Excluding costs such as the amortization of intangible assets and the marking to market of certain securities, Intel said it would have earned $US1.28 a share in the fourth quarter. On that basis, analysts polled by FactSet were expecting it to earn $US1.22 a share.
Although the company’s fourth-quarter results were up from the year-ago period, they marked a deterioration from the third quarter of 2018. Total sales fell 2.6% and earnings dropped by 18%. By contrast, the company’s fourth-quarter revenue and adjusted income in 2017 improved on its third-quarter results.
The sequential sales decline from the third to the fourth quarter last year hit all of the company’s major units. Its unit that makes PC chips saw its sales fall 4% from the third quarter. Revenue at its server chip-making unit fell 1% quarter over quarter.
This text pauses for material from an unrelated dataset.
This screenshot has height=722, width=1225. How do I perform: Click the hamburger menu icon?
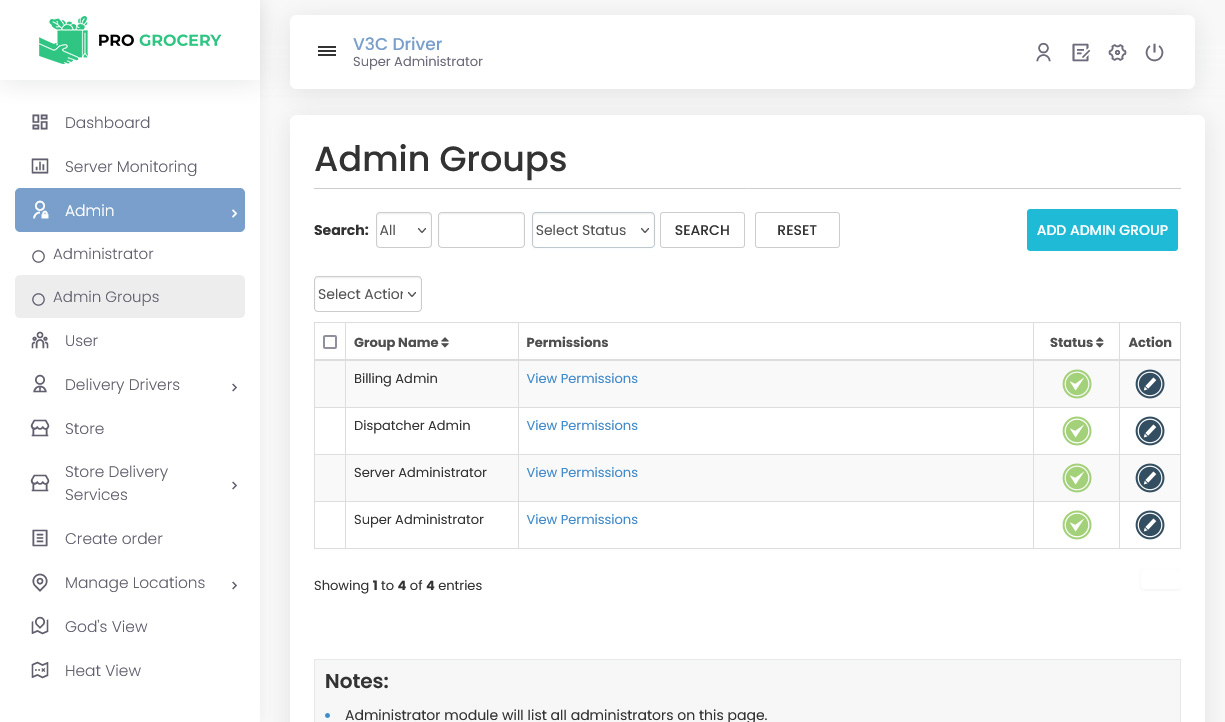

And its group that offers products for Internet of Things manufacturers saw its sales drop 11%.
In addition to China, other factors weighed on Intel’s results and its forecast for the first quarter, Swan said. Demand for its server chips from cloud providers has cooled as they absorb they purchases they made earlier last year. Prices for its flash memory chips has fallen. And the revenue the company generates from selling modems or communications chips for smartphones was $US200 million less than Intel expected.
Intel gets the bulk of its modem revenue from Apple, which has already warned of disappointing iPhone sales in the fourth quarter.
The chipmaker has been operating without a full-time CEO since June, when its former head, Brian Krzanich, resigned after Intel discovered he’d violated its policies by having a relationship with a company employee. Intel’s board continues to evaluate candidates for the post, said Swan, who also serves at the company’s chief financial officer.
Bloomberg reported earlier this month that Intel’s directors had hoped to name a CEO before it reported its fourth-quarter earnings.
“I’m convinced the board will close on its new CEO in the near future,” Swan said. “In the meantime,” he continued, Intel’s management and employees “will not be distracted by the void.”
Intel’s stock closed regular trading up $US1.82, or 3.8%, to $US49.76.